Normally, supply disruptions are short-lived, but tariffs present a new unknown factor. Since Trump's inauguration as president, he has announced tariffs on imports from Mexico, Canada, and China, with some of them already in effect. Additionally, the Trump administration has imposed a 25% tariff on all imported steel and aluminum products, with plans for more tariffs in the future. While the impact of tariffs on inflation is still uncertain and needs to be observed, it will undoubtedly increase inflation uncertainty and may disturb consumer inflation expectations. The latest preliminary one-year inflation expectations from the University of Michigan surged to 4.3%, a concerning signal.
The uncertainty of tariffs combined with job strength will lead the Federal Reserve to continue to maintain a wait-and-see approach. CICC has postponed its prediction for the timing of interest rate cuts to the third quarter. Last Friday's nonfarm employment data was robust, showing that risks to the US labor market are roughly balanced, and the Federal Reserve does not need to rush to cut interest rates. Today's CPI data shows that inflation remains sticky, further strengthening the view that there is no rush to cut interest rates. Additionally, due to the persistent uncertainty of tariffs, and the risk of inflation rebound, the Federal Reserve cannot rule out the possibility of a resurgence of inflation, keeping them in a state of driving in the fog, navigating cautiously. Considering these factors, CICC believes that the threshold for a Fed rate cut has noticeably increased, and it may be difficult to lower rates in the first half of the year.

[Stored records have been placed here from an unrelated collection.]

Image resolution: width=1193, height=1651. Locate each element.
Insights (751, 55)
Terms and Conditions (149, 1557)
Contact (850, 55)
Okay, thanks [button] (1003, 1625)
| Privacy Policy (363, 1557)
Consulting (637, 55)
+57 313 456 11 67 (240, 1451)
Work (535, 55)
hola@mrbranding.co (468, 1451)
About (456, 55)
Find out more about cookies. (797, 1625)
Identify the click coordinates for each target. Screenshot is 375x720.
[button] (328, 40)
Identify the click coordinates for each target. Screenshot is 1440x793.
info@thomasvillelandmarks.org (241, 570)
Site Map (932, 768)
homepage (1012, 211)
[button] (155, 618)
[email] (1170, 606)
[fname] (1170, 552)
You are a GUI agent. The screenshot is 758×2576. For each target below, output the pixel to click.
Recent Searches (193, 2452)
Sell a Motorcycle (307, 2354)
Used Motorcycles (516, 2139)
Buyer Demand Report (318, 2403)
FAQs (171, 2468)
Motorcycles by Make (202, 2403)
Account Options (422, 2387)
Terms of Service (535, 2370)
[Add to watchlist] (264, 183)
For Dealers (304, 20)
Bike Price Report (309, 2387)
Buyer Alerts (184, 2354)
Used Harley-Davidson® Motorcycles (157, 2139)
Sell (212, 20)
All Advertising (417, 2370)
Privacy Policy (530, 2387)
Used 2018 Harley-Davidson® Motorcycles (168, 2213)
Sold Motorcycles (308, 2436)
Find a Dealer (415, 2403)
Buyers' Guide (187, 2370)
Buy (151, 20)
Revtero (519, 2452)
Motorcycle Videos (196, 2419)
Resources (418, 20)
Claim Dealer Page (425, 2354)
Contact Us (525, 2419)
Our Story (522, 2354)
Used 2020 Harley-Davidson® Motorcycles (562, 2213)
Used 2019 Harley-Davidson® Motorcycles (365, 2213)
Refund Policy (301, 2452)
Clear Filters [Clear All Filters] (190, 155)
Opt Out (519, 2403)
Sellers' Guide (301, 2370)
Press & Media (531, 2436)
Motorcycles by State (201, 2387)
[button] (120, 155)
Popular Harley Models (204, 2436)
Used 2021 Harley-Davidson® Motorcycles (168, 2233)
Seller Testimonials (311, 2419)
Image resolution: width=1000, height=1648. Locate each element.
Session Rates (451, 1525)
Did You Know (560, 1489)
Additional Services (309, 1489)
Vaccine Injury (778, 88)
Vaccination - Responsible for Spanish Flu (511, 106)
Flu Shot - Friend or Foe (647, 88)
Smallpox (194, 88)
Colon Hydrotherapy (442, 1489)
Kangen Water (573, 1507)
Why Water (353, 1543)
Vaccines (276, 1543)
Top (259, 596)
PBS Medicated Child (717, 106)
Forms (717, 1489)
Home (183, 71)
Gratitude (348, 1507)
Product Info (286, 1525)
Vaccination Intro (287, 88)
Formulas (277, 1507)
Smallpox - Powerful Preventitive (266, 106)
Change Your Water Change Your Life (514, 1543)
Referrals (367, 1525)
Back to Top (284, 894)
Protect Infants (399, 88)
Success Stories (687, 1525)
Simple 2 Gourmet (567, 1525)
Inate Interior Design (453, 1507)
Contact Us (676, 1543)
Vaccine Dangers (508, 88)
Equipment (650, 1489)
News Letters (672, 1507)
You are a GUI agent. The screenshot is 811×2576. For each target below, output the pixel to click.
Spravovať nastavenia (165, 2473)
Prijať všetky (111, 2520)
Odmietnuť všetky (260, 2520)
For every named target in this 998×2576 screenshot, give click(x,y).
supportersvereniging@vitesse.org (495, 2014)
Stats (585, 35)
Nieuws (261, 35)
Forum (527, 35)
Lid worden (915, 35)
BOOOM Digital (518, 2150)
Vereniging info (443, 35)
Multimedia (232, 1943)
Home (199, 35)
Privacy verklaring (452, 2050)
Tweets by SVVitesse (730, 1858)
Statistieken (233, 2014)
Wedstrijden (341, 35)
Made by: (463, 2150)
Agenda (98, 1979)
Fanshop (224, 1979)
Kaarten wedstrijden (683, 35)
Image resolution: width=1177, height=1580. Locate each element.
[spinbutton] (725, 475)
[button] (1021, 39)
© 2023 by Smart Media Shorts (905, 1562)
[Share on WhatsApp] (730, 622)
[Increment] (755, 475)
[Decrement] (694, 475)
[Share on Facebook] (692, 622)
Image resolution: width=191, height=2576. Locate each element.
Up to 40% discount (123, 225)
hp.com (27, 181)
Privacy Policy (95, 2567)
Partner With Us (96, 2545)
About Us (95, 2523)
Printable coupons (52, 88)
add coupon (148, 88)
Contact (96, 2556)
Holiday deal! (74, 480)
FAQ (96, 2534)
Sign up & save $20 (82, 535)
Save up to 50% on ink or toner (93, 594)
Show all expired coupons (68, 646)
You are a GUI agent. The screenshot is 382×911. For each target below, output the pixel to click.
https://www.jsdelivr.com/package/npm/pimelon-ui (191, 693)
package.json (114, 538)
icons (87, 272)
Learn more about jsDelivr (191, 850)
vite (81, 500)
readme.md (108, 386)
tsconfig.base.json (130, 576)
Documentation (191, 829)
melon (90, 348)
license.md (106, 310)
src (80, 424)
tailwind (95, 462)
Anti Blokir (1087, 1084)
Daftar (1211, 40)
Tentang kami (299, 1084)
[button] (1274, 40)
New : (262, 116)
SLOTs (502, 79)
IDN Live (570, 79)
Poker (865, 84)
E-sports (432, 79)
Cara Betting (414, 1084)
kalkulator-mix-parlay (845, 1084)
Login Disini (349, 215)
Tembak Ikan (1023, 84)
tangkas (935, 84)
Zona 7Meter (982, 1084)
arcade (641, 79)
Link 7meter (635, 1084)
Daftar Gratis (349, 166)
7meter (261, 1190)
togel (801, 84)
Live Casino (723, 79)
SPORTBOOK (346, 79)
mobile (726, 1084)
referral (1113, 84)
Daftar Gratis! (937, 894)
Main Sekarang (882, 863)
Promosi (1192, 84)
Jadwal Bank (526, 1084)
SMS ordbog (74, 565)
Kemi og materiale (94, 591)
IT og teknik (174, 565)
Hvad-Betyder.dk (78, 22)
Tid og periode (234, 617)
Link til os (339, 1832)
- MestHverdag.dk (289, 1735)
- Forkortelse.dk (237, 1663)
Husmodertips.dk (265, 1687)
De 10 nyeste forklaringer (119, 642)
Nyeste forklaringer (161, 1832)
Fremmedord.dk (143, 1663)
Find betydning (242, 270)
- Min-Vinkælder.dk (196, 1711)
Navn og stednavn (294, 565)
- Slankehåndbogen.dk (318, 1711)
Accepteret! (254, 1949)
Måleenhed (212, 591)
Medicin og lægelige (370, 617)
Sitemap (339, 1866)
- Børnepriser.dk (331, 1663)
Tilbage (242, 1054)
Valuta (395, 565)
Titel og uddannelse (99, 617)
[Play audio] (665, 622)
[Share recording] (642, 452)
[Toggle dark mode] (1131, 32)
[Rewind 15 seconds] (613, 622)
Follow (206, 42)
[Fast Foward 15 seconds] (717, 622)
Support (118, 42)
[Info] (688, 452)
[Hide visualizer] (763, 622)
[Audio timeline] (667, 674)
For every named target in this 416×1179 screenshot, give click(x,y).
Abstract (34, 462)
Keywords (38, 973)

The delay in interest rate cuts will create downward pressure on future demand, and the risk of a further increase in inflation is not significant. For interest rate-sensitive sectors such as real estate and manufacturing, a prolonged period of high financing costs may continue to curb recovery momentum. While Trump's tax cuts help boost "animal spirits," the uncertainty from tariffs may make businesses more cautious in capital spending. Continuing high interest rates and high prices may weaken consumer confidence, as seen in the University of Michigan Consumer Confidence Index for February falling to 67.8 for the second consecutive month, indicating that consumer sentiment has not improved with Trump's inauguration. The recent wave of government layoffs under the guidance of the Department of Government Efficiency (DOGE) may further weaken consumer confidence. Overall, high interest rates will pose a hurdle to a comprehensive economic recovery, and with total demand restricted, the possibility of a sustained rebound in inflation is limited.